Hi,
there's a bug in __utf8_mbtowc, which appears to be in that code for
ages. If you give an UTF-8 multibyte character to this function one
at a time, it screws up counting and testing the value `n', the number
of bytes in the input stream.
Here's a testcase:
#include <stdio.h>
#include <locale.h>
#include <stdlib.h>
#include <wchar.h>
int main(void) {
wchar_t wc;
size_t ret;
mbstate_t s = { 0 };
puts(setlocale(LC_CTYPE, "en_GB.UTF-8"));
printf("%i\n", mbrtowc(&wc, "\xe2", 1, &s));
printf("%i\n", mbrtowc(&wc, "\x94", 1, &s));
printf("%i\n", mbrtowc(&wc, "\x84", 1, &s));
printf("%x\n", wc);
return 0;
}
That's the expected output:
en_GB.UTF-8
-2
-2
1
2504
That's what happens with newlib's implementation:
en_GB.UTF-8
-2
-1
-1
<arbitrary value>
The sequence E2 94 84 should translate to U+2504. Instead, the second
and third calls to mbrtowc report encoding errors. It does work
correctly if the three bytes are passed to mbrtowc() in one go:
printf("%i\n", mbrtowc(&wc, "\xe2\x94\x84", 3, 0));
As I mentioned afore, the problem is how the argument `n' is counted
when `state' is already filled and subsequent calls encounter a
non-empty state. As soon as the incoming byte sequence consists of
a multibyte followup sequence, and this sequence is in itself incomplete
again, the value of `n' is wrong and the tests which are supposed to
return -2 fail. The code slips through, reading a char too much, and
either fails, or, worst case, returns an incorrect wchar_t value.

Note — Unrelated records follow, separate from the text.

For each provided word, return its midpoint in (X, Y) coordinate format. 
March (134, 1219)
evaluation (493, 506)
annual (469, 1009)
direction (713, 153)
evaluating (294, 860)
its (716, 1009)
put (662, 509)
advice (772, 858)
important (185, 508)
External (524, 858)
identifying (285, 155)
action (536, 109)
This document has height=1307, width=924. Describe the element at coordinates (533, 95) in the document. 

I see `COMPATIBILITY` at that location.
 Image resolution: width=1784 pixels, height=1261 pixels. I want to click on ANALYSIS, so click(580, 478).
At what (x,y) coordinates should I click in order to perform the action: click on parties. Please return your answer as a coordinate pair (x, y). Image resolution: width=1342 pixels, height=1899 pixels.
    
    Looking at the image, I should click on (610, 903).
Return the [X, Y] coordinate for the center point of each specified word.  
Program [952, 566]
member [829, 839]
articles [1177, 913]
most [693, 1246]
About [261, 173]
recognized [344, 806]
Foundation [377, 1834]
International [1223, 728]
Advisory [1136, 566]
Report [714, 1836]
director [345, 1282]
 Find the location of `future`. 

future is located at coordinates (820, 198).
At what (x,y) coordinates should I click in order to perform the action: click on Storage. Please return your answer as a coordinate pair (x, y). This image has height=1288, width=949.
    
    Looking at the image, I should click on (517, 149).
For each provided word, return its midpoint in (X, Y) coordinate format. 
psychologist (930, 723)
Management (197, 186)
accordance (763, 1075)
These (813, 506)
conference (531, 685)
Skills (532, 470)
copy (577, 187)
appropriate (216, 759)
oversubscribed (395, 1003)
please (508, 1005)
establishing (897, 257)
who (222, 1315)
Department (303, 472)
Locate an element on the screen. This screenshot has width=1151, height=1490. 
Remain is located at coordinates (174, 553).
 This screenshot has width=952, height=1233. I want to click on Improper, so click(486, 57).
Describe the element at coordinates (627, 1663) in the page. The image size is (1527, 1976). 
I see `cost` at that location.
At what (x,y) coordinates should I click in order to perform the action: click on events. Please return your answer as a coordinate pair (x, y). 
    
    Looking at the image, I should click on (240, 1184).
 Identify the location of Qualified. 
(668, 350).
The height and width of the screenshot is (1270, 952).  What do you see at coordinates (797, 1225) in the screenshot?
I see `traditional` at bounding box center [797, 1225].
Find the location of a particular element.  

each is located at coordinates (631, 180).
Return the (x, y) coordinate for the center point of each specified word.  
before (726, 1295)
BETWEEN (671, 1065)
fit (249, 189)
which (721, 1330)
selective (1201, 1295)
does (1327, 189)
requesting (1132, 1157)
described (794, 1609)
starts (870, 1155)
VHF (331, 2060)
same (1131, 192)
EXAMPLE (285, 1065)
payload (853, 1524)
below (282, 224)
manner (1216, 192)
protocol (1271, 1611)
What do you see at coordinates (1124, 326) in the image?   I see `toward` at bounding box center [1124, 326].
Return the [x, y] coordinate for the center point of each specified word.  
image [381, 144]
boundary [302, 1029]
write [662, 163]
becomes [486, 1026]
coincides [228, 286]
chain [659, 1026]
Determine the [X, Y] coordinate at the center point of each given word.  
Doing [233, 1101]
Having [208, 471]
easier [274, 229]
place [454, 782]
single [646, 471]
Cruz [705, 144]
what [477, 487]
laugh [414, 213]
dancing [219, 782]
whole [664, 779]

Given that, the problem never happens for two-byte sequences, only
for three- and four-byte sequences.
I created a patch to fix this. The difference to the original code is a
more unified way to increment `n'. The original code incremented `n' by
one too much in the above scenario. Tested on Cygwin with 2, 3, and 4
byte sequences.
This way I found another problem in the UTF-16 surrogate handling which
only occurs with incomplete 4-byte sequences. I have no fix for this
and I'm not sure yet if there's a satisfying way to fix this at all.
So the below patch only fixes the above problem, not the UTF-16
related problem.
Ok to apply?